-
Notifications
You must be signed in to change notification settings - Fork 1
Documenting Code
Proper documentation is crucial for ensuring code reproducibility. It allows colleagues and reviewers to fully understand your rationale, methods, and outputs. While there are many ways to document code, here are some recomendations:
Scripts should start with a header that includes the following components:
| Component | Description |
|---|---|
| Title | A brief and descriptive name for the script that summarizes its purpose. |
| Author | The name of the person or team responsible for writing the code. |
| Date | The creation or last modification date of the code, formatted as YYYY-MM-DD for consistency. |
| Inputs | A list of the input data, files, or parameters required for the script to run, including file paths or formats. |
| Outputs | A description of the output produced by the script, including file names, formats, and what the results represent. |
| Notes | A concise explanation of what the code does, its purpose, and any important details about its function. You can also use this section to list proposed improvements for the code for future iterations. |
Example header in YAML-like format:
# ---
# title: "Title"
# author: "Your Name"
# created: "YYYY-MM-DD"
# inputs: [list the required input files]
# outputs: [list the output files produced by the script]
# notes:
# "This script performs [describe the main purpose of the script].
# The script uses [briefly describe data or object inputs] to
# [briefly describe the main steps or processes]. The script
# produces [describe the final output]."
# ---
The body of your script should be divided into clear, well-labeled, numbered sections for easy navigation:
Start with a setup section. This section will usually include the following subsections:
- Load packages: List all the required R packages, each accompanied by a comment explaining their use and package version.
## 1.1 Load packages ----
library(tidyverse) # data manipulation and visualization (version: 1.3.1)

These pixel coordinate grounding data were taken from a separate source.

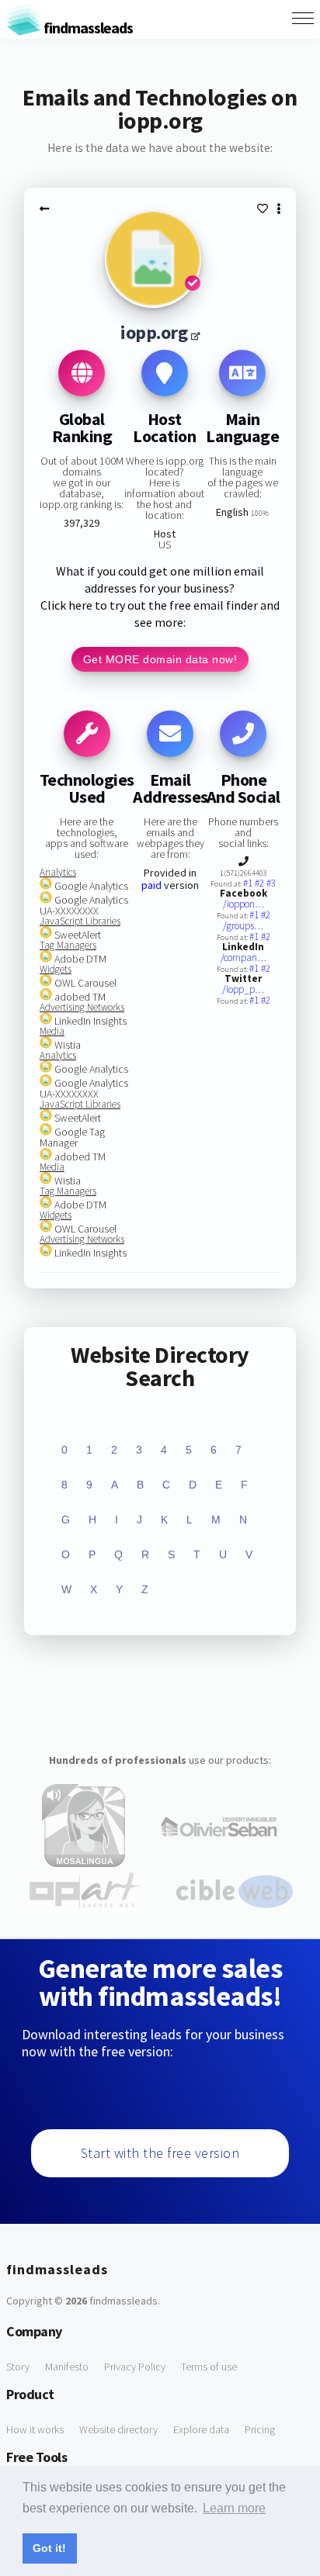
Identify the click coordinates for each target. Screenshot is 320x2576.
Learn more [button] (234, 2508)
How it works (35, 2429)
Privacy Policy (134, 2367)
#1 (249, 883)
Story (18, 2367)
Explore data (201, 2429)
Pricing (260, 2429)
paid (151, 885)
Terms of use (209, 2367)
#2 (260, 883)
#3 (271, 883)
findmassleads (87, 27)
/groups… (243, 925)
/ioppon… (243, 904)
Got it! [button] (49, 2548)
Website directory (118, 2429)
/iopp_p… (243, 989)
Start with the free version (160, 2153)
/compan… (243, 957)
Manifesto (67, 2367)
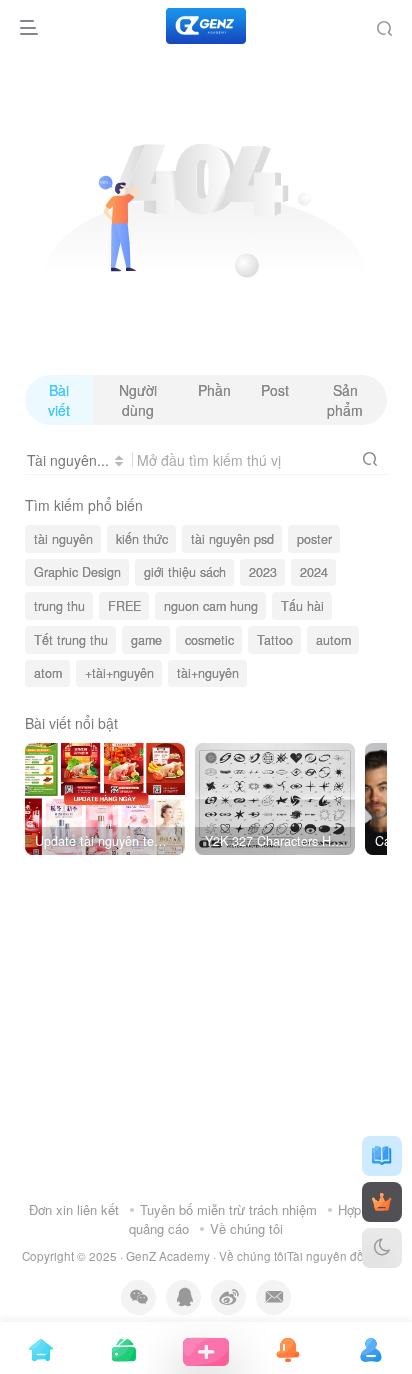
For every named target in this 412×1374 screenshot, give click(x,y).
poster (314, 539)
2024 (314, 572)
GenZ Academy (168, 1256)
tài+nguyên (208, 673)
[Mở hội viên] (382, 1202)
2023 (263, 572)
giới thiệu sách (185, 572)
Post (275, 390)
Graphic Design (77, 572)
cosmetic (209, 640)
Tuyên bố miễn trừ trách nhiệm (228, 1209)
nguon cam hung (211, 606)
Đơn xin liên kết (74, 1209)
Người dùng (138, 400)
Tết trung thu (71, 640)
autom (333, 640)
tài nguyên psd (232, 539)
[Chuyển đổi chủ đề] (382, 1248)
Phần (214, 390)
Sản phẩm (345, 400)
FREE (124, 606)
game (146, 640)
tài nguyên (63, 539)
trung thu (59, 606)
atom (48, 673)
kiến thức (142, 539)
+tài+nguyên (119, 673)
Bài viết (59, 400)
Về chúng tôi (246, 1228)
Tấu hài (302, 606)
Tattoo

library(lubridate) # date-time manipulation (version: 1.7.10)- Import data: Describe the data and objects that are being loaded.
## 1.2 Import data ----
# Description of data
# data <- read.csv("path/to/your/data.csv")Each subsequent section of the script should include a descriptibve numbered heading. Beneath the heading, include a comment describing the section's purpose. This makes it easier for others to understand the logical flow of the script. For example:
# 2. Data Cleaning ----
# This section handles the preprocessing and cleaning of the input
# data. It removes missing values, filters unnecessary rows, and
# transforms variables.Subdivide sections as needed with descriptive numbered subheadings:
## 2.1 Filter data ----
# This step filters the data to keep only relevant observations.

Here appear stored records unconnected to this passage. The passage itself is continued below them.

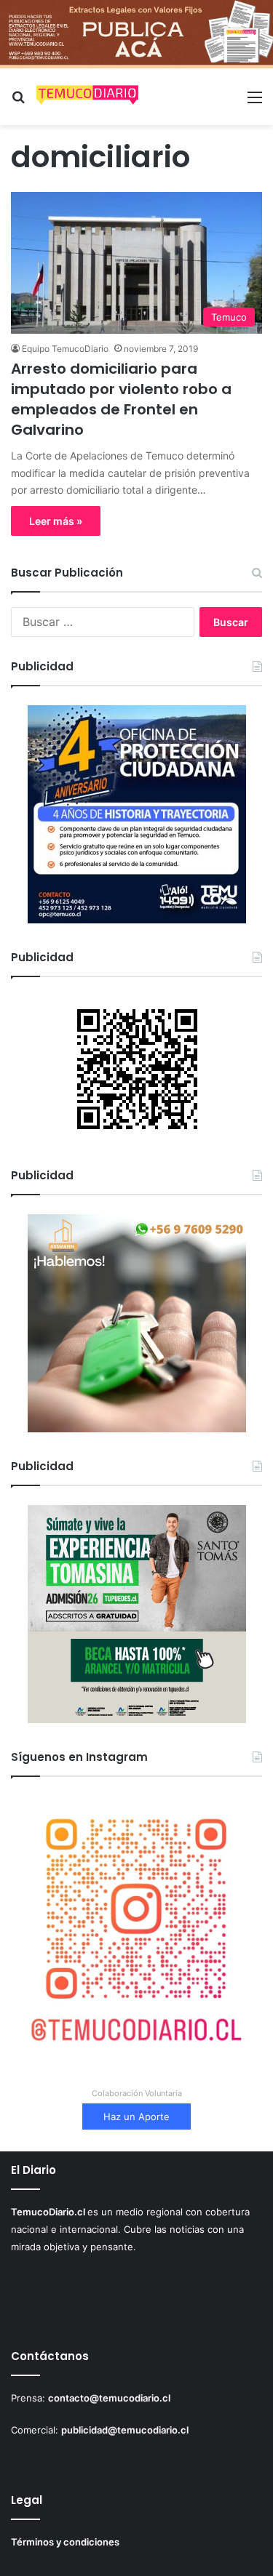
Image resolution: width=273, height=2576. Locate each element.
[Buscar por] (18, 102)
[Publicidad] (136, 33)
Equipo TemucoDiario (65, 348)
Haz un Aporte (136, 2116)
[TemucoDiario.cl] (87, 97)
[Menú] (255, 102)
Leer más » (55, 521)
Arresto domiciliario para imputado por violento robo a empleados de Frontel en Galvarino (121, 399)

filtered_data <- data %>% filter(variable == "value")Use four trailing dashes (-), equal signs (=), or hashtags (#) at the end of your headings to create discrete sections that are foldable and navigable within RStudio's Jump To menu at the bottom of the editor.
You can create new R files based on the r_module.R template by adding a function to your .Rprofile file.
- Run the following command in your R console to open the global .Rprofile for editing:
file.edit("~/.Rprofile")- Add the following function and save:
#' Create a New R Module Based on a GitHub Template
#'
#' This function creates a new R script using a template stored on
#' GitHub. The template is downloaded directly from the provided
#' URL, ensuring the latest version is used.
#'
#' @param filename Character. The name of the new R script file to
#' be created. Defaults to "new_script.R".
#' @return Opens the newly created R script in the editor.
#'
#' @example
#' # Example usage of the function
#' new_r_module("my_new_script.R")
#' # This will create a new R script named "my_new_script.R" using
#' # the GitHub template.
#'
new_r_module <- function(filename = "new_script.R") {
# Step 1: Define the GitHub URL for the template
github_template_url <- "https://raw.githubusercontent.com/bgcasey/code_standards/main/templates/r_module.R"
# Step 2: Download the template from GitHub to a temporary file
temp_template <- tempfile(fileext = ".R")
tryCatch(
{
download.file(github_template_url, temp_template, quiet = TRUE)
message("Template downloaded successfully!")
},
error = function(e) {
stop("Failed to download template: ", e$message)
}
)
# Step 3: Copy the template to the specified filename
tryCatch(
{
file.copy(temp_template, filename, overwrite = TRUE)
message("New R module created: ", filename)
# Step 4: Open the new file in the editor
file.edit(filename)
},
error = function(e) {
stop("Failed to create the new R module: ", e$message)
}
)
# Step 5: Return a success message
return(invisible(filename))
}-
Restart R.
-
Now you can use the function to create new R files.
new_r_module("my_new_script.R")This will create a new R script named "my_new_script.R" using the r_module.R template.